## Provided entries:

Start of Block

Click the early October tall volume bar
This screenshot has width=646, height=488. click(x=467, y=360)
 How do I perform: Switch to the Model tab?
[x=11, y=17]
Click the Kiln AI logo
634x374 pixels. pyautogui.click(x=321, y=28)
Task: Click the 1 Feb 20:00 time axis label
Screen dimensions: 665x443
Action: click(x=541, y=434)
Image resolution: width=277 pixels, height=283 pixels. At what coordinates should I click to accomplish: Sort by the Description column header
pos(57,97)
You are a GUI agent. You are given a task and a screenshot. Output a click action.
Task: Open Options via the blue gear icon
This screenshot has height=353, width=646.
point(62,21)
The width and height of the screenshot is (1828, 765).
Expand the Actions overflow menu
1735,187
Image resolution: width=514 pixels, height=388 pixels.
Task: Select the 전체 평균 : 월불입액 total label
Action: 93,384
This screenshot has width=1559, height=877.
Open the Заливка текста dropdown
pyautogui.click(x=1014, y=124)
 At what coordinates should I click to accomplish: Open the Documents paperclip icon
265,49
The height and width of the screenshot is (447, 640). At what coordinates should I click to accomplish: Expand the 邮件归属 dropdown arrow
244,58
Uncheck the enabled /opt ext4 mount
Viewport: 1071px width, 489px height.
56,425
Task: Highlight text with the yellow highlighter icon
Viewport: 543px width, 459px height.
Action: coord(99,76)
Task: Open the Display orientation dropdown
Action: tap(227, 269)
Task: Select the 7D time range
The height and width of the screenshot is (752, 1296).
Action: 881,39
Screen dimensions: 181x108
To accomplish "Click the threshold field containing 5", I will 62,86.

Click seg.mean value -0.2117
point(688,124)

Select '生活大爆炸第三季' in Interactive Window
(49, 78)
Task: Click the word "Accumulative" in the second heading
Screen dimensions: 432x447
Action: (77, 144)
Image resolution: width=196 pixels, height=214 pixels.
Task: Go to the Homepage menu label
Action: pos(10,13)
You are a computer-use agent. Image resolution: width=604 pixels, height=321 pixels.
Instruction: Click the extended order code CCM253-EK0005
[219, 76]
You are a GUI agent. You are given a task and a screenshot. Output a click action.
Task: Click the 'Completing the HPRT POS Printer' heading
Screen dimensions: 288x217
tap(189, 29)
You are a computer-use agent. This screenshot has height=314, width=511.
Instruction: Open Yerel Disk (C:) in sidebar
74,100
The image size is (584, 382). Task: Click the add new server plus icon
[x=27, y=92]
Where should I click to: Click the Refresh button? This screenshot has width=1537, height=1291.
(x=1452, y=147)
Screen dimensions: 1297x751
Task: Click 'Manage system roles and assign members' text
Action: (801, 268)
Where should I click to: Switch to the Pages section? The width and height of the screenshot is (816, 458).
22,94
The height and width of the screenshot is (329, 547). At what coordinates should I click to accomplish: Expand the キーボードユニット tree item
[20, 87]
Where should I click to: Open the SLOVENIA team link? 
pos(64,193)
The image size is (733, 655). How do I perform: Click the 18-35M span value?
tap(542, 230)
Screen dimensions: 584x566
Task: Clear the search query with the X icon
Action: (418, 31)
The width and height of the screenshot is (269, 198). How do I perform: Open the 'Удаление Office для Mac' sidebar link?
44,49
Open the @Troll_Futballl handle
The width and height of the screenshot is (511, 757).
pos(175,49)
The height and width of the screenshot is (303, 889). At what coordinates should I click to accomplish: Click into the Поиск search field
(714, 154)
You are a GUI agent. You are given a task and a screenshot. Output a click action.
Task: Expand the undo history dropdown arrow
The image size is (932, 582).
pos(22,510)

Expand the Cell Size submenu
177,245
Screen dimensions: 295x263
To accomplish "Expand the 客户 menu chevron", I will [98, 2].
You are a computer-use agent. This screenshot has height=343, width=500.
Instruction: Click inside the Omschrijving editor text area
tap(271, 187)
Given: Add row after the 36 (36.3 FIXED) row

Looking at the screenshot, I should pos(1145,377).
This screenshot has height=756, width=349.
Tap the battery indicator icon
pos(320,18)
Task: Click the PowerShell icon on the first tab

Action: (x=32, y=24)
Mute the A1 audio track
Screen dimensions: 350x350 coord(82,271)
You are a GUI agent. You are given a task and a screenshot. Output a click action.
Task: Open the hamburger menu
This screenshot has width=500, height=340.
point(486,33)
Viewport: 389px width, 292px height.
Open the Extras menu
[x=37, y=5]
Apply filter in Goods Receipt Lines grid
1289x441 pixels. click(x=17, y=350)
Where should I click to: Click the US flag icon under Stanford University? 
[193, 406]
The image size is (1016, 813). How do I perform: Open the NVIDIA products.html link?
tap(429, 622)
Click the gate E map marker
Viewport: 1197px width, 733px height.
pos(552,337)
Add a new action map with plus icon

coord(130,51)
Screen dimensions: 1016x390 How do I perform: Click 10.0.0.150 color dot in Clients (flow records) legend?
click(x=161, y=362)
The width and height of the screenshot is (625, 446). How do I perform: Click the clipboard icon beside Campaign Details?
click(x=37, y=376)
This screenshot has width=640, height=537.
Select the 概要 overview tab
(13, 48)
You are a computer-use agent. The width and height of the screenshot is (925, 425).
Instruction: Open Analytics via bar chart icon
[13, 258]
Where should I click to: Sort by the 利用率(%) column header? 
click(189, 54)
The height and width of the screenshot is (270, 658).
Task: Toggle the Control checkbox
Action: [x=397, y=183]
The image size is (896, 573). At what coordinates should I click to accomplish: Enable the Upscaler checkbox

End of Block

## Problem to work on:
Work out how many lines of the records contain "will", and reply with the number alone.

## Result for this exercise:
2